Jetzt zu behaupten, Werbeverbote wären schädlich für den Wirtschaftsstandort, klingt beinahe zynisch, wenn man die enormen Folgen von Übergewicht für die österreichische Gesellschaft, die Volkswirtschaft und das Gesundheitssystem betrachtet.

Wollen wir – im Jahr 2024 – tatsächlich noch die Gesundheit unserer Kinder für Einnahmen opfern? Sind wir nicht längst klüger geworden? Hat uns die Krise beim Klima nichts gelehrt?

Ihr Aufruf zur Selbstverantwortung ist realitätsfern. Es ist, als würden man ein brennendes Haus betrachten und sagen: "Nun, es wäre wirklich besser, wenn das Feuer sich selbst löschen würde." Die Fakten sprechen eine deutliche Sprache: Jedes vierte Volksschulkind ist zu dick! Wir brauchen dringend effektive Maßnahmen statt leerer Worte.

Ja, es stimmt, Werbeverbote sind wirklich kein präferiertes Mittel und reichen alleine nicht aus. Allerdings haben viele Kampagnen, Maßnahmen und Initiativen der letzten Jahre, ganz klar, nicht das gewünschte Ergebnis erzielt. Da muss man lernfähig sein und es anders machen.

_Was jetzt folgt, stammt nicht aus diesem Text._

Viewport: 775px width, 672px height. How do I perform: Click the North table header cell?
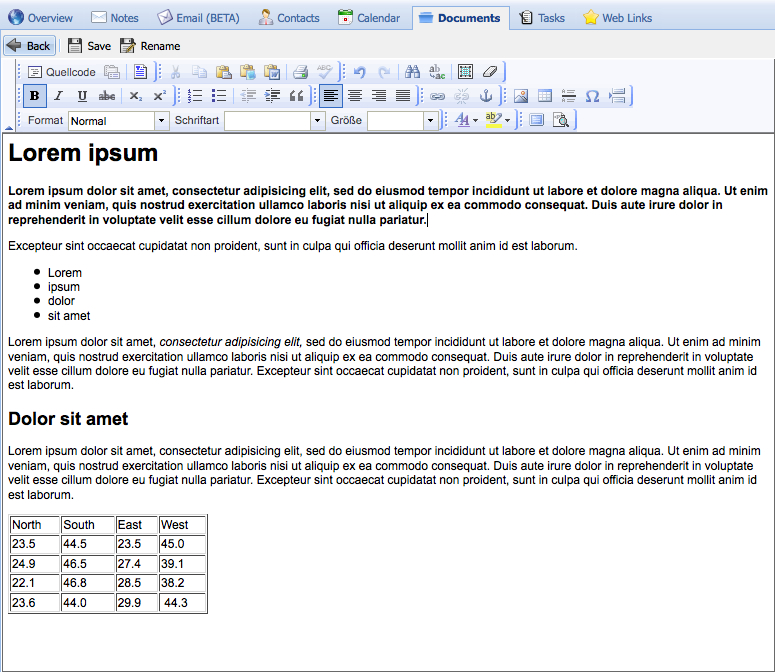point(34,525)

Dazu müssen wir weiter gehen. Wir brauchen leider strengere Grenzwerte für Zucker, Fett und andere ungesunde Inhaltsstoffe in Lebensmitteln. Produkte, die diese Grenzwerte überschreiten, sollten höher besteuert und von der Werbung ausgeschlossen werden. Großbritannien geht diesen Weg und ist erfolgreich. So können wir zumindest einen Teil des volkswirtschaftlichen Schadens, der durch Übergewicht verursacht wird, ganz klar kompensieren. Marken sind dafür eindeutig der vertrauenswürdige Absender:

Die aktuelle Studie des Markenartikelverbands zeigt eine bemerkenswerte Vertrauensbasis in Marken auf. Josef Braunshofer, Präsident des MAV, hebt hervor, dass Marken-Qualität beim Konsum Sicherheit und Vertrauen vermittelt, gerade in unsicheren Zeiten. Diese Vertrauenswürdigkeit von Marken, insbesondere bei den 16- bis 29-Jährigen, wo fast die Hälfte dieser Altersgruppe den Markenprodukten großes Vertrauen schenkt, ist nicht zu unterschätzen.
Günter Thumser, Geschäftsführer des Markenartikelverbandes, betont, dass Marken für konstante Qualität und Verantwortungsbewusstsein gegenüber Kund:innen, Gesellschaft und Umwelt stehen. Im Sinne der Verantwortung für die Gesellschaft (und den realen Zahlen zu Zivilisationskrankheiten & Übergewicht) muss das auch die Sensibilisierung für die Auswirkungen ungesunder Lebensmittel umfassen. Marken, die so viel Vertrauen genießen, haben also auch die Pflicht, dieses Vertrauen in positive gesellschaftliche Veränderungen umzusetzen. Dies umfasst die Förderung einer ausgewogenen Ernährung, insbesondere bei Kindern und Jugendlichen.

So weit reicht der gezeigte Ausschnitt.